DATA Block Start

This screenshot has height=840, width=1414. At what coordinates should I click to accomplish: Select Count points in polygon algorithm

DATA Block End
DATA Block Start

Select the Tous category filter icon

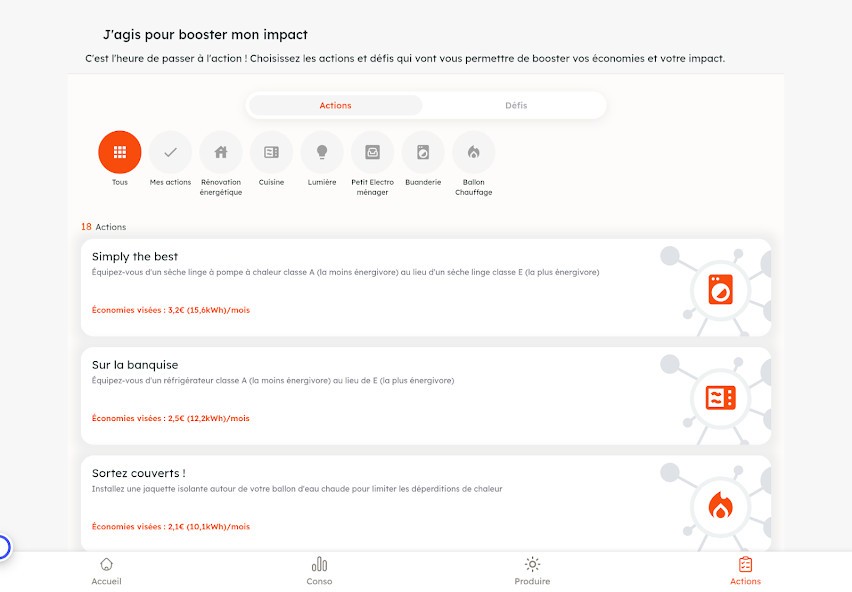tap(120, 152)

DATA Block End
DATA Block Start

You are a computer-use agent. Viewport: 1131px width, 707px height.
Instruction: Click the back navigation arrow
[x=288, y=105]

DATA Block End

AIM OF THE TASK: For every line in the listing above that mentions the word "width", make a copy.

YOUR RESPONSE:
This screenshot has height=840, width=1414. At what coordinates should I click to accomplish: Select Count points in polygon algorithm
You are a computer-use agent. Viewport: 1131px width, 707px height.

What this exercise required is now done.